SECURITIES AND EXCHANGE COMMISSION

WASHINGTON, D.C. 20549

 

FORM 8-K

 

CURRENT REPORT

PURSUANT TO SECTION 13 OR 15(d)

OF THE SECURITIES EXCHANGE ACT OF 1934

 

Date of Report (Date of earliest event reported): May 29, 2026

 

CHRONOSCALE CORPORATION

(Exact name of registrant as specified in its charter)

 

Nevada   001-37854   99-0367049
(State or other jurisdiction
of Incorporation)
 

(Commission

File Number)

  (IRS Employer
Identification Number)

 

3811 Turtle Creek Blvd.

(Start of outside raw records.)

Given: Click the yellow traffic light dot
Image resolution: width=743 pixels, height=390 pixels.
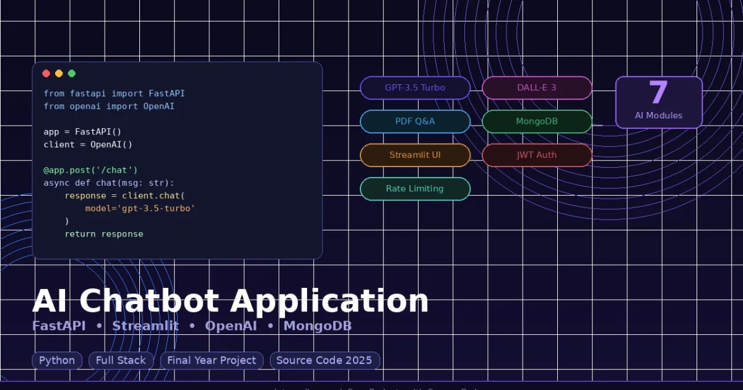Looking at the screenshot, I should [59, 73].
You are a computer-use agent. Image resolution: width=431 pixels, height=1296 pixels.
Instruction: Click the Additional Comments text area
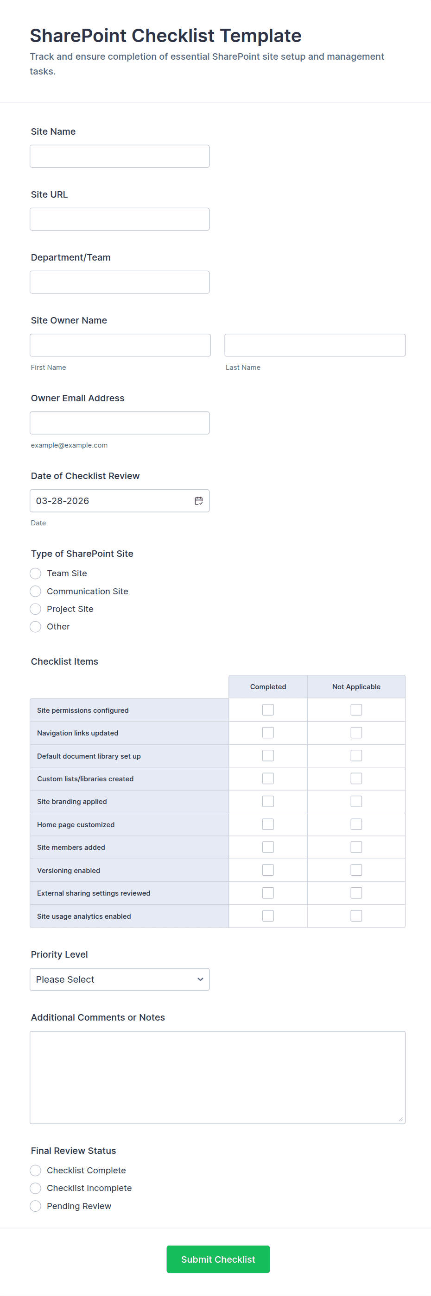pos(218,1077)

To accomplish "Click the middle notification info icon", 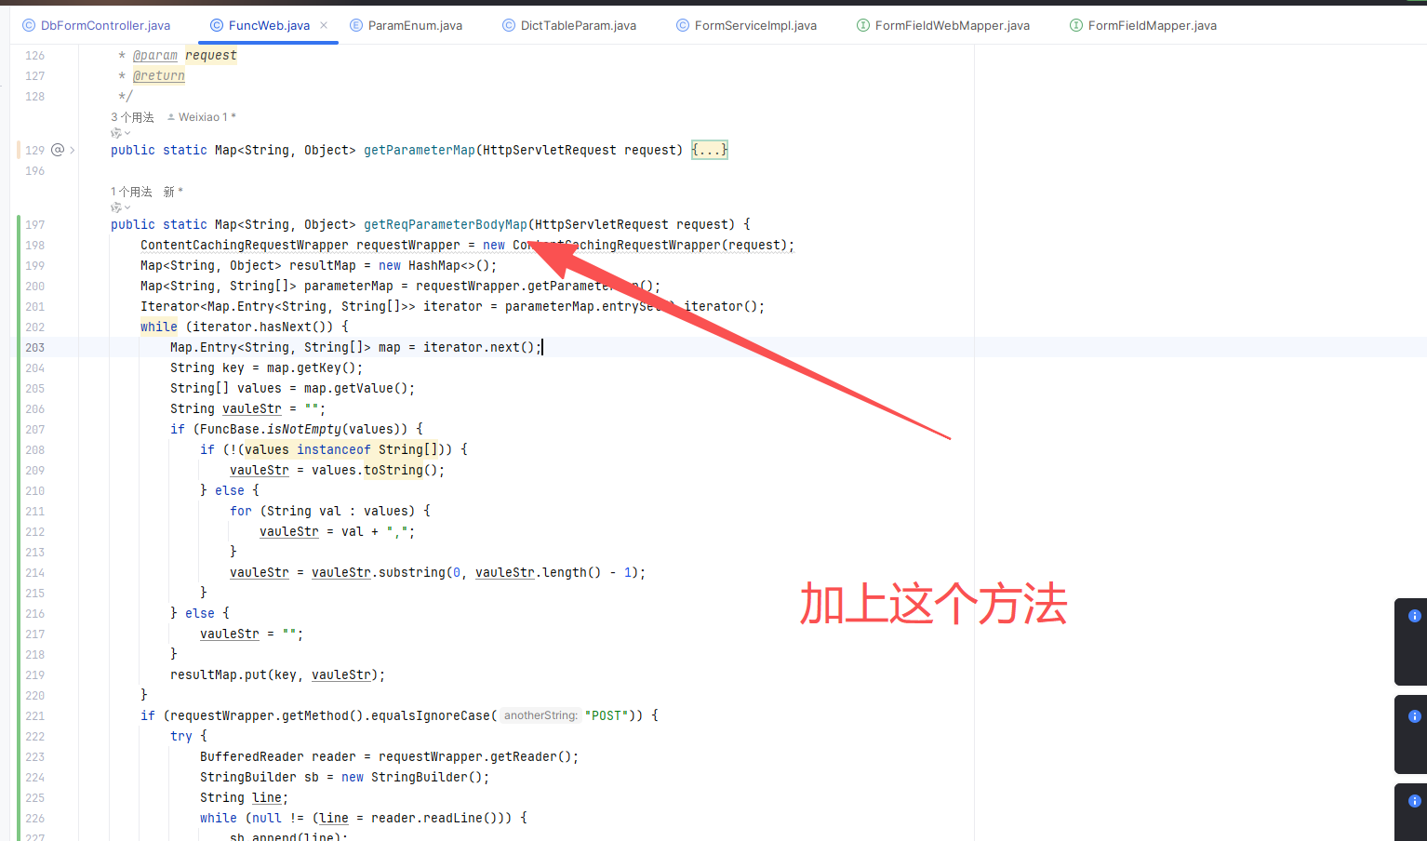I will pos(1414,716).
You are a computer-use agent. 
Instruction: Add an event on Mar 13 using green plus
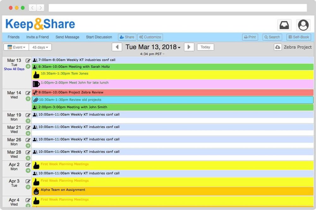pyautogui.click(x=28, y=67)
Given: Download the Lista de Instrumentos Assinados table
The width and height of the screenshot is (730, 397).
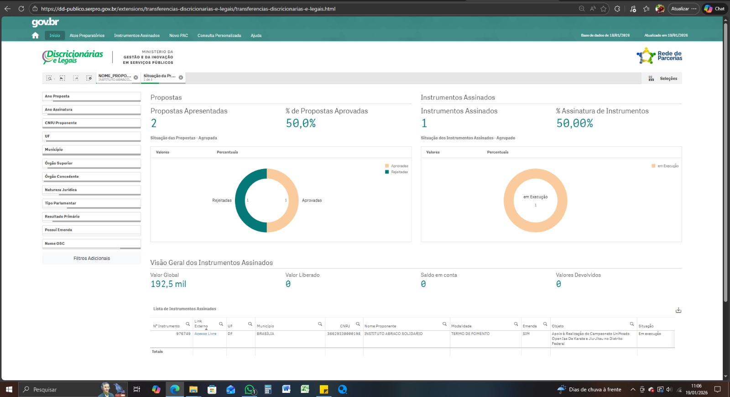Looking at the screenshot, I should tap(678, 310).
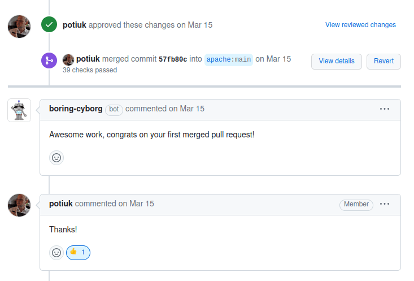Click the green approved checkmark icon
This screenshot has width=414, height=281.
point(49,24)
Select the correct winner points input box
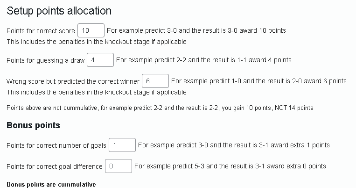 tap(155, 81)
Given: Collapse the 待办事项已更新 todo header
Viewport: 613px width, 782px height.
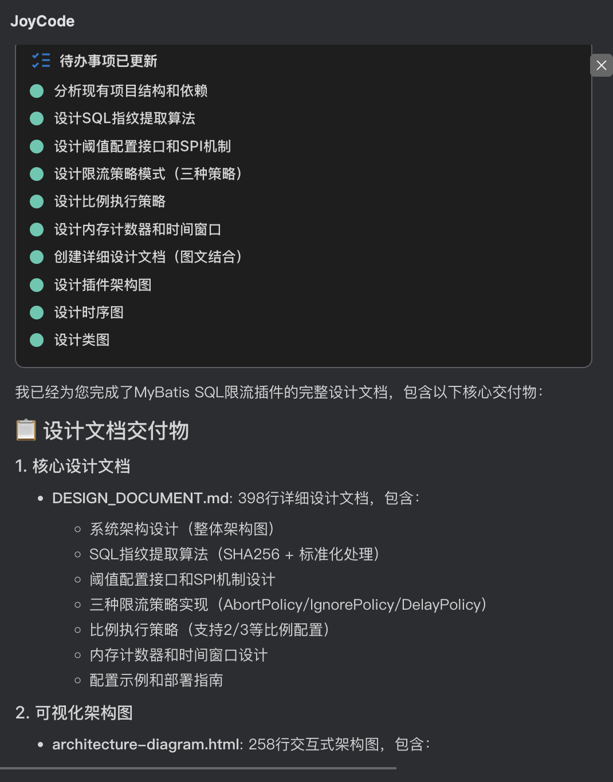Looking at the screenshot, I should click(108, 61).
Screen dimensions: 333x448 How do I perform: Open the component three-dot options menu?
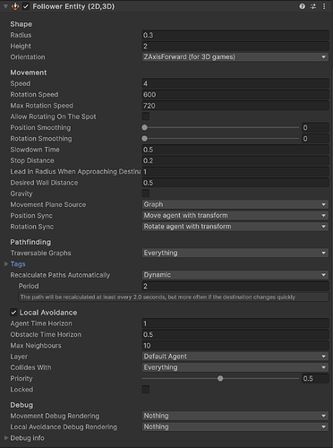point(324,6)
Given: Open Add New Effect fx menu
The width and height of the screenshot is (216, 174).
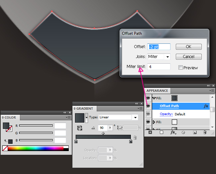Looking at the screenshot, I should click(x=172, y=132).

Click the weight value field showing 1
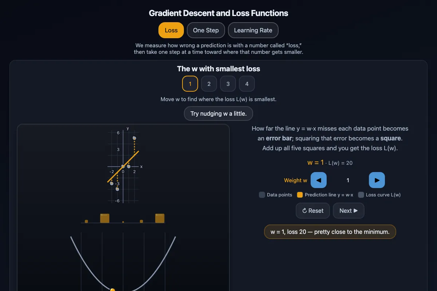348,180
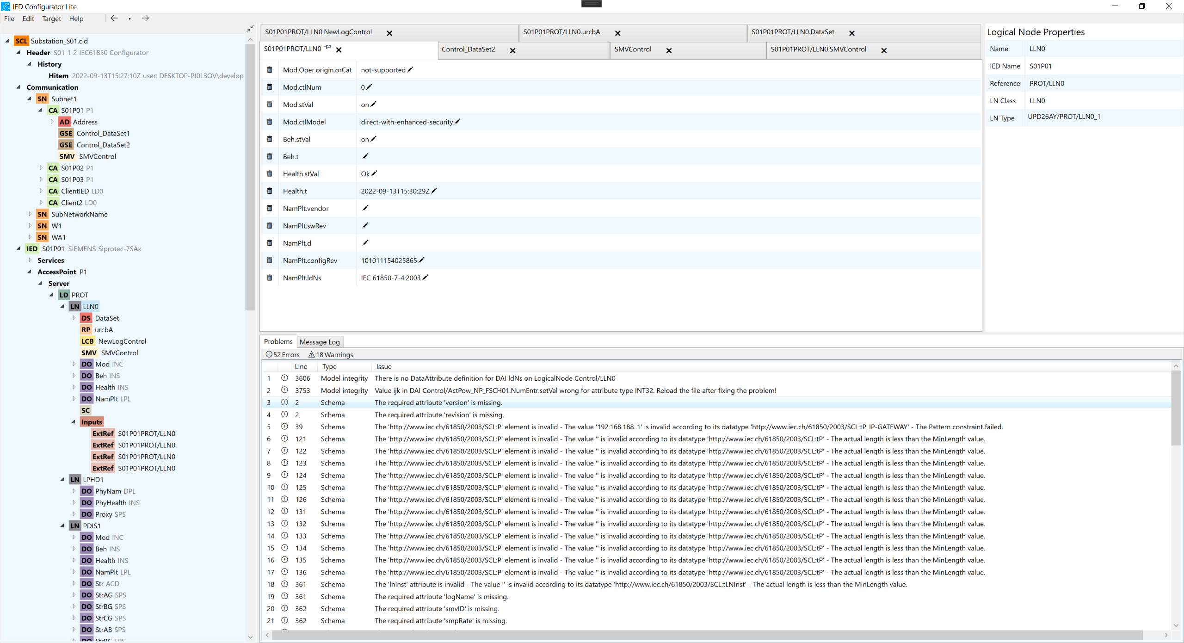This screenshot has height=643, width=1184.
Task: Click the Control_DataSet2 tab close button
Action: pyautogui.click(x=513, y=50)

Suite 2100

Dallas, Texas

  75219
(Address of registrant’s principal executive office)   (Zip code)

 

 214-427-1704

(Registrant’s telephone number, including area code)

 

Check the appropriate box below if the Form 8-K filing is intended to simultaneously satisfy the filing obligation of the registrant under any of the following provisions (see General Instruction A.2. below):

 

Written communications pursuant to Rule 425 under the Securities Act (17 CFR 230.425)
   
Soliciting material pursuant to Rule 14a-12 under the Exchange Act (17 CFR 240.14a-12)
   
Pre-commencement communications pursuant to Rule 14d-2(b) under the Exchange Act (17 CFR 240.14d-2(b))
   
Pre-commencement communications pursuant to Rule 13e-4(c) under the Exchange Act (17 CFR 240.13e-4(c))

 

Securities registered pursuant to Section 12(b) of the Act:

 

Title of each class   Trading symbol(s)   Name of each exchange on which registered
Common Stock, par value $0.001 per share   CHRN   Nasdaq Capital Market

 

Indicate by check mark whether the registrant is an emerging growth company as defined in Rule 405 of the Securities Act of 1933 (§230.405 of this chapter) or Rule 12b-2 of the Securities Exchange Act of 1934 (§240.12b-2 of this chapter).

 

Emerging growth company

 

If an emerging growth company, indicate by check mark if the registrant has elected not to use the extended transition period for complying with any new or revised financial accounting standards provided pursuant to Section 13(a) of the Exchange Act. ☐

 

 

 

 

 

 

Item 2.05 Costs Associated with Exit or Disposal Activities.

 

On May 29, 2026, the Board of Directors (the “Board”) of ChronoScale Corporation, a Nevada corporation (the “Company”) committed to a plan to divest its wholly owned subsidiary, Ekso Bionics, Inc., a Delaware corporation (“Ekso”) which had not previously been announced as being held for sale, and to focus the Company’s operations solely on its cloud business. The Company expects to complete the divesture of the Ekso business during the first fiscal quarter. In connection with this action, the Company expects to incur material charges, including severance costs, lease termination payments, transaction-related expenses, and other exit costs.

 

The Company is not yet able to make a good-faith estimate of the total amount or range of amounts expected to be incurred in connection with this action, or the amounts or range of amounts for each major type of charge. The Company undertakes to amend this Current Report on Form 8-K to include this information within four business days after it makes a determination of such estimates or range of estimates, as required by Item 2.05(d) of Form 8-K.

 

Forward-Looking Statements

 

This Current Report on Form 8-K contains forward-looking statements within the meaning of the Private Securities Litigation Reform Act of 1995, including statements regarding the expected costs, timing, and financial impact of the planned divestiture of the Ekso business. Words such as “anticipates,” “expects,” “intends,” “plans,” “projects,” “believes,” “seeks,” “estimates,” “can,” “may,” “will,” “would” and similar expressions identify such forward-looking statements. These statements are not guarantees of results and should not be considered an indication of future activity or future performance. Actual results may differ materially from those expressed or implied by such forward-looking statements due to a variety of factors, including, but not limited to, changes in estimates of costs associated with the divestiture, including severance, lease termination expenses, and other exit-related charges; the timing and completion of the divestiture; the Company’s ability to successfully execute the wind-down or sale of the Ekso business; and general economic, market, and business conditions. The Company undertakes no obligation to update any forward-looking statements to reflect events or circumstances after the date of this report, except as required by law.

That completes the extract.